The current standard of care for patients with advanced (stage III or IV) ovarian cancer is cytoreductive surgery followed by administration of systemic chemotherapy. First-line therapy consists of platinum (cisplatin or carboplatin) in combination with paclitaxel. Many oncologists prefer using carboplatin over cisplatin, based on the results of a recent phase III trial conducted by the Gynecologic Oncology Group (GOG-158) [2]. That trial showed that carboplatin/paclitaxel treatment offered efficacy comparable with that of cisplatin/paclitaxel, but did not exhibit the cumulative nephrotoxicity associated with cisplatin therapy. In addition, the International Collaborative Ovarian Neoplasm group studies suggested that the use of carboplatin as a single agent was an acceptable alternative first-line therapy for patients with advanced ovarian cancer [3, 4].
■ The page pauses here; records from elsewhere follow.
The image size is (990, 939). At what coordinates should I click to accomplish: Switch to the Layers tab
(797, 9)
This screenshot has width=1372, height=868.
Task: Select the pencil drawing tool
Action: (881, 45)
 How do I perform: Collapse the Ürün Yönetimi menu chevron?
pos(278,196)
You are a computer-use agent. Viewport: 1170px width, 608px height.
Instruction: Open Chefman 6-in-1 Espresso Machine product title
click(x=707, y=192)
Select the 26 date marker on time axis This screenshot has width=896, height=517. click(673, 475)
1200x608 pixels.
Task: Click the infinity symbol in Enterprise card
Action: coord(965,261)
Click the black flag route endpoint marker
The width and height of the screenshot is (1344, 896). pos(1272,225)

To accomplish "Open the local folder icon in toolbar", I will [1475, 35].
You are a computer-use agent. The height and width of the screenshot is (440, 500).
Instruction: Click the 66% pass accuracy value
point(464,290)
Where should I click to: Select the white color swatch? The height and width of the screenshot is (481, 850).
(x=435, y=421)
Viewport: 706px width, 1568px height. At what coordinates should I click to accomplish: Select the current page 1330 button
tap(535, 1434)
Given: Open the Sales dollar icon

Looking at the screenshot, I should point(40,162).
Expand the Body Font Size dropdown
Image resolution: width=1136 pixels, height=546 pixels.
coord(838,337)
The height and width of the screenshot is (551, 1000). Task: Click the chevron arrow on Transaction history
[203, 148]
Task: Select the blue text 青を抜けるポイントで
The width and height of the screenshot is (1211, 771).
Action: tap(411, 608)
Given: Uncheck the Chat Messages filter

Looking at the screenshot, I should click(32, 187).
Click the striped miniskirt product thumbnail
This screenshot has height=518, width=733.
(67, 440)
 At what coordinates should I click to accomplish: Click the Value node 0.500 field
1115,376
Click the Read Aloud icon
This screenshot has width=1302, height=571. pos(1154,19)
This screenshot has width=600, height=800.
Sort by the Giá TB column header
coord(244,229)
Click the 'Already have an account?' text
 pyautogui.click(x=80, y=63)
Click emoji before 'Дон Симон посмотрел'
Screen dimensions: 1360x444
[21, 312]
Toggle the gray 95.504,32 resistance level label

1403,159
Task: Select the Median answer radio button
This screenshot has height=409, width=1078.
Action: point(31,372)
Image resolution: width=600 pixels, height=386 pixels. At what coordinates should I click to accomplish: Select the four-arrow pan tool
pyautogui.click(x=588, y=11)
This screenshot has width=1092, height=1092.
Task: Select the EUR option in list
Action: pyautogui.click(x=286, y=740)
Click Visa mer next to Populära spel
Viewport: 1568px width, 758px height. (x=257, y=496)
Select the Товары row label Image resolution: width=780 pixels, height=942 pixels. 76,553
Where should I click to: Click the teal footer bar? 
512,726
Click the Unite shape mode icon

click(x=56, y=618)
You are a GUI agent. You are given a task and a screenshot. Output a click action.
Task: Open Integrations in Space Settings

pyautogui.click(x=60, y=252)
Irrespective of which platinum agent is used, the majority of patients with advanced ovarian cancer ultimately suffer a relapse and continue on with a series of treatments. The chronic natural history of recurrent ovarian cancer mandates that factors such as toxicity profiles, patient convenience, and cumulative effects be considered when planning treatment regimens for the ovarian cancer patient [5, 6]. Many of the agents used in front-line and second-line ovarian cancer therapies may cause permanent changes in the patient that alter tolerance profiles to future chemotherapeutic interventions, and irreversible adverse effects can negatively impact the quality of life of the patient. Although all chemotherapy agents have associated toxicity, acute and reversible side effects are better tolerated by the patient and impose fewer limitations on future treatment options, thereby providing the rationale for careful selection of treatment at each milestone in the natural progression of the disease. In this review, the serious toxicities associated with these agents (topotecan, gemcitabine, and liposomal doxorubicin) are discussed and management strategies provided.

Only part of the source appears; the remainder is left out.